*** Begin section ***

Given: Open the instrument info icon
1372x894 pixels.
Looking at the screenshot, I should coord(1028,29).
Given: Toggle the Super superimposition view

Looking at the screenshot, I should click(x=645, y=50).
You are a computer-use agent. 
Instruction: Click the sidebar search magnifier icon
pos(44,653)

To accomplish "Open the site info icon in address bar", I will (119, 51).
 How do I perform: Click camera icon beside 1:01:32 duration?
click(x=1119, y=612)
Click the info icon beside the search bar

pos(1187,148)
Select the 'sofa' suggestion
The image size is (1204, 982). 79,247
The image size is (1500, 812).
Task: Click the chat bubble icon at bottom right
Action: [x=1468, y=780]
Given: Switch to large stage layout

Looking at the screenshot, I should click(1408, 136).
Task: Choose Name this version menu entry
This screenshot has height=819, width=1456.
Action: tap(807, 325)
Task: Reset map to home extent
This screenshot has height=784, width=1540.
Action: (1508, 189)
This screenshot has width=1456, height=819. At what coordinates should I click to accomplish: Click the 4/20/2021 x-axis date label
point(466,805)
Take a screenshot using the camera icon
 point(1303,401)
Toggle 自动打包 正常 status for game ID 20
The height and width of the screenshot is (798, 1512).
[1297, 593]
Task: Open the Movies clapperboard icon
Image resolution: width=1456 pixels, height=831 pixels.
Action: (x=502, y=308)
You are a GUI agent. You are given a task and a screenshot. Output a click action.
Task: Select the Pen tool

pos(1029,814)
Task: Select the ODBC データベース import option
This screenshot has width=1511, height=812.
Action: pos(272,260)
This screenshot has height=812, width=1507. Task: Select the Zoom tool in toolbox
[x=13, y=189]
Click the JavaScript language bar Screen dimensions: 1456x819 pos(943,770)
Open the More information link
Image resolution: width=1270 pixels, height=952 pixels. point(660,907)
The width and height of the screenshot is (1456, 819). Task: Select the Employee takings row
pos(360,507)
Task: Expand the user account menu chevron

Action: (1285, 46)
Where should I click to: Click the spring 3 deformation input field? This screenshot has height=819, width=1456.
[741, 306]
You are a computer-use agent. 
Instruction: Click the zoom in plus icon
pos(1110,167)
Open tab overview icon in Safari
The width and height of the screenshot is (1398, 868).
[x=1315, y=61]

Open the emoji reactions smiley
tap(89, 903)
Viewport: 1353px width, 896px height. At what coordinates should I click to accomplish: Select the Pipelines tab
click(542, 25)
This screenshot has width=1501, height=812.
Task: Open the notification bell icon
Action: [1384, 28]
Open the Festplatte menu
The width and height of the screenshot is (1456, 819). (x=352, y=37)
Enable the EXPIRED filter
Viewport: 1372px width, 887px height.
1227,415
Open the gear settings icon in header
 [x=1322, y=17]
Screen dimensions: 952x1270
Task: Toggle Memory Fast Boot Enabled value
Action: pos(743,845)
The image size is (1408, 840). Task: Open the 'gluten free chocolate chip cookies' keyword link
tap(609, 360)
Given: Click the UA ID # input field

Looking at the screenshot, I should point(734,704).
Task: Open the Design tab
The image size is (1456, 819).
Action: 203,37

*** End section ***

> [PROBLEM REQUIREMENTS]: Retype all the material exactly, missing nothing.

> [ANSWER SPACE]:
Given: Open the instrument info icon
1372x894 pixels.
Looking at the screenshot, I should coord(1028,29).
Given: Toggle the Super superimposition view

Looking at the screenshot, I should click(x=645, y=50).
You are a computer-use agent. 
Instruction: Click the sidebar search magnifier icon
pos(44,653)

To accomplish "Open the site info icon in address bar", I will (119, 51).
 How do I perform: Click camera icon beside 1:01:32 duration?
click(x=1119, y=612)
Click the info icon beside the search bar

pos(1187,148)
Select the 'sofa' suggestion
The image size is (1204, 982). 79,247
The image size is (1500, 812).
Task: Click the chat bubble icon at bottom right
Action: [x=1468, y=780]
Given: Switch to large stage layout

Looking at the screenshot, I should click(1408, 136).
Task: Choose Name this version menu entry
This screenshot has height=819, width=1456.
Action: tap(807, 325)
Task: Reset map to home extent
This screenshot has height=784, width=1540.
Action: (1508, 189)
This screenshot has width=1456, height=819. At what coordinates should I click to accomplish: Click the 4/20/2021 x-axis date label
point(466,805)
Take a screenshot using the camera icon
 point(1303,401)
Toggle 自动打包 正常 status for game ID 20
The height and width of the screenshot is (798, 1512).
[1297, 593]
Task: Open the Movies clapperboard icon
Image resolution: width=1456 pixels, height=831 pixels.
Action: (x=502, y=308)
You are a GUI agent. You are given a task and a screenshot. Output a click action.
Task: Select the Pen tool

pos(1029,814)
Task: Select the ODBC データベース import option
This screenshot has width=1511, height=812.
Action: pos(272,260)
This screenshot has height=812, width=1507. Task: Select the Zoom tool in toolbox
[x=13, y=189]
Click the JavaScript language bar Screen dimensions: 1456x819 pos(943,770)
Open the More information link
Image resolution: width=1270 pixels, height=952 pixels. point(660,907)
The width and height of the screenshot is (1456, 819). Task: Select the Employee takings row
pos(360,507)
Task: Expand the user account menu chevron

Action: (1285, 46)
Where should I click to: Click the spring 3 deformation input field? This screenshot has height=819, width=1456.
[741, 306]
You are a computer-use agent. 
Instruction: Click the zoom in plus icon
pos(1110,167)
Open tab overview icon in Safari
The width and height of the screenshot is (1398, 868).
[x=1315, y=61]

Open the emoji reactions smiley
tap(89, 903)
Viewport: 1353px width, 896px height. At what coordinates should I click to accomplish: Select the Pipelines tab
click(542, 25)
This screenshot has width=1501, height=812.
Task: Open the notification bell icon
Action: [1384, 28]
Open the Festplatte menu
The width and height of the screenshot is (1456, 819). (x=352, y=37)
Enable the EXPIRED filter
Viewport: 1372px width, 887px height.
1227,415
Open the gear settings icon in header
 [x=1322, y=17]
Screen dimensions: 952x1270
Task: Toggle Memory Fast Boot Enabled value
Action: pos(743,845)
The image size is (1408, 840). Task: Open the 'gluten free chocolate chip cookies' keyword link
tap(609, 360)
Given: Click the UA ID # input field

Looking at the screenshot, I should point(734,704).
Task: Open the Design tab
The image size is (1456, 819).
Action: 203,37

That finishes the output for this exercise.